- **Dataset records**

^^^^

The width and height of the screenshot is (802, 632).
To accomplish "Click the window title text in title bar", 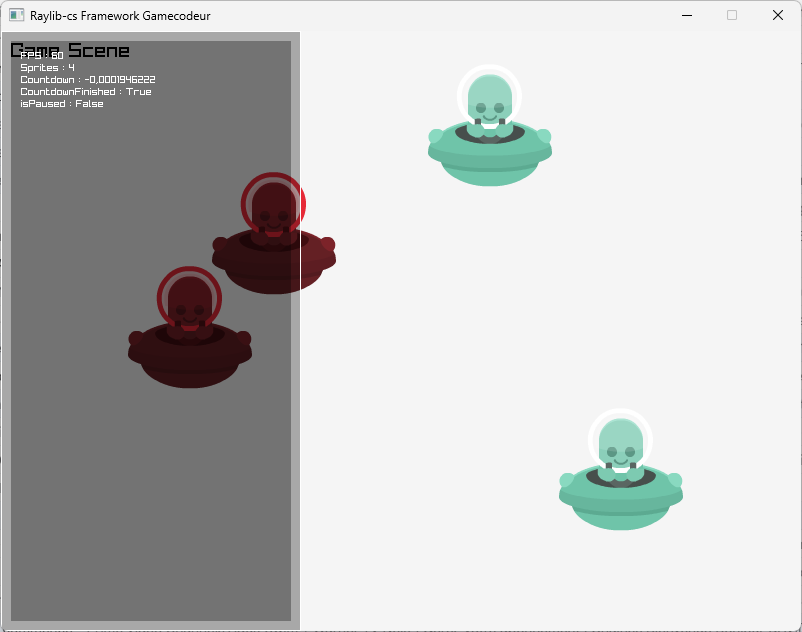I will 120,16.
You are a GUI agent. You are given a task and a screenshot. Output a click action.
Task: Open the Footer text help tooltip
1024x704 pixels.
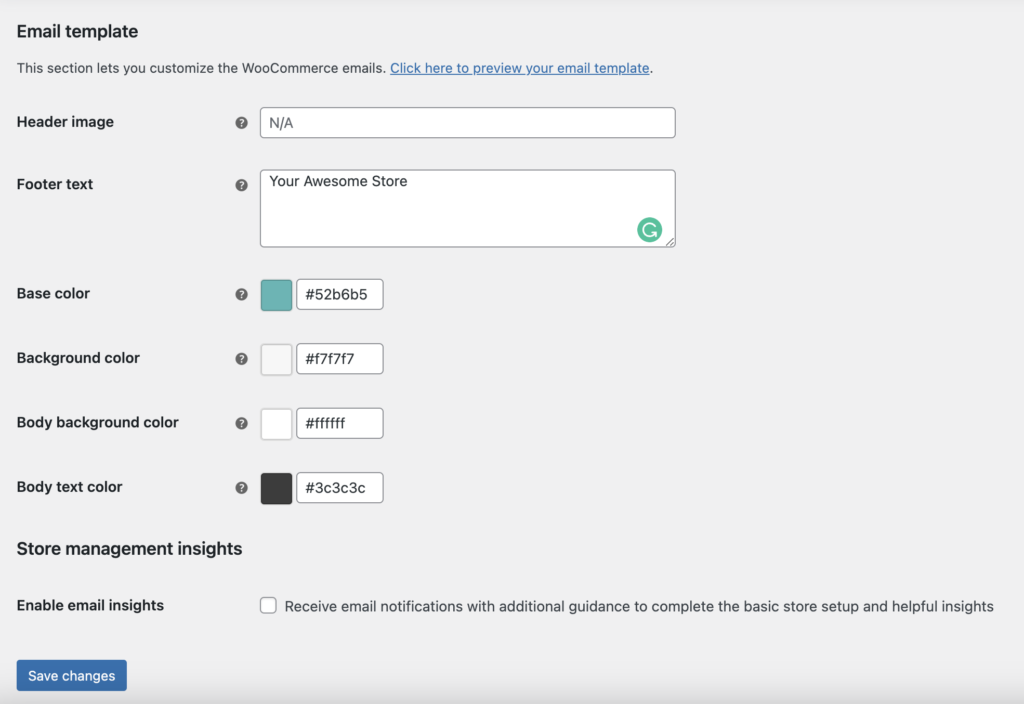[241, 184]
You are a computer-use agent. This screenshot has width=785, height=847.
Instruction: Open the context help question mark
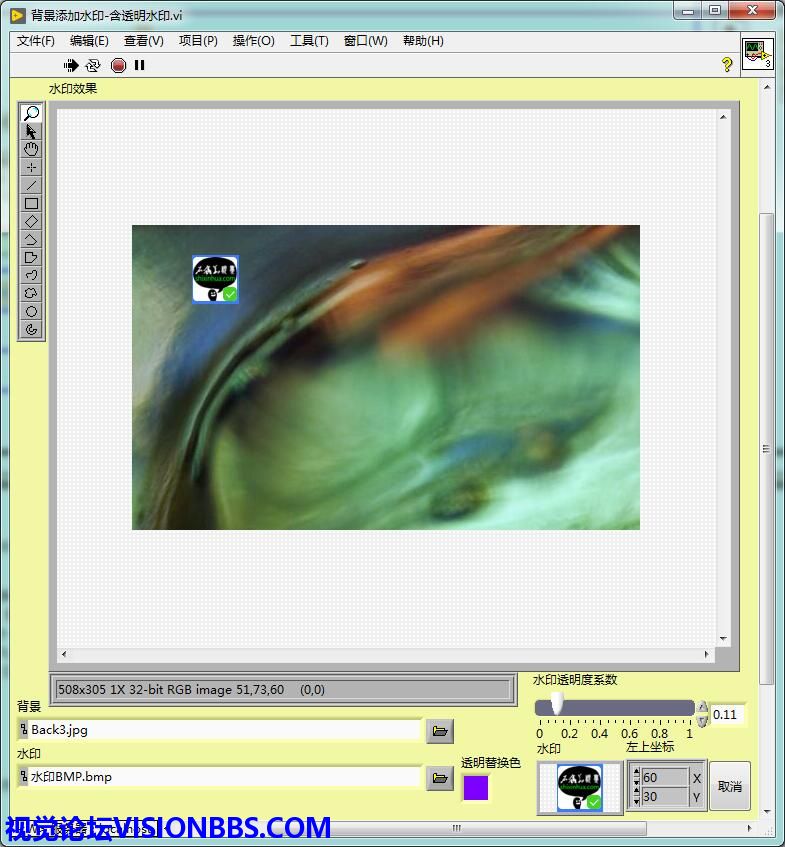coord(727,65)
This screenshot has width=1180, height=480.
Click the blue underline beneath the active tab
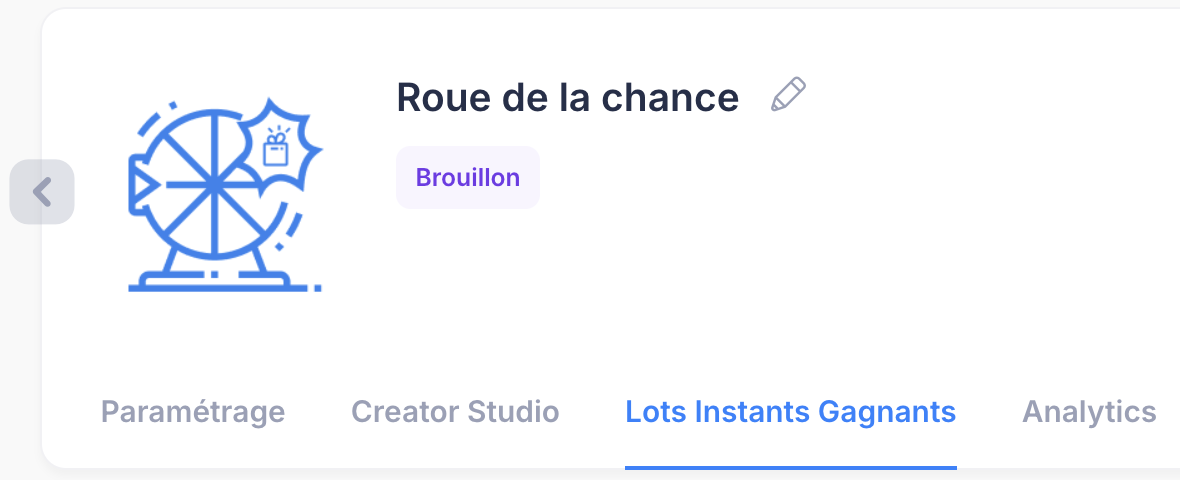(790, 467)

^^^^

- **What is required**
Show every line of the entries above where the word "width" occurs.

- **Answer for this exercise**
The width and height of the screenshot is (802, 632).
You are a computer-use agent. This screenshot has width=785, height=847.
This screenshot has width=1180, height=480.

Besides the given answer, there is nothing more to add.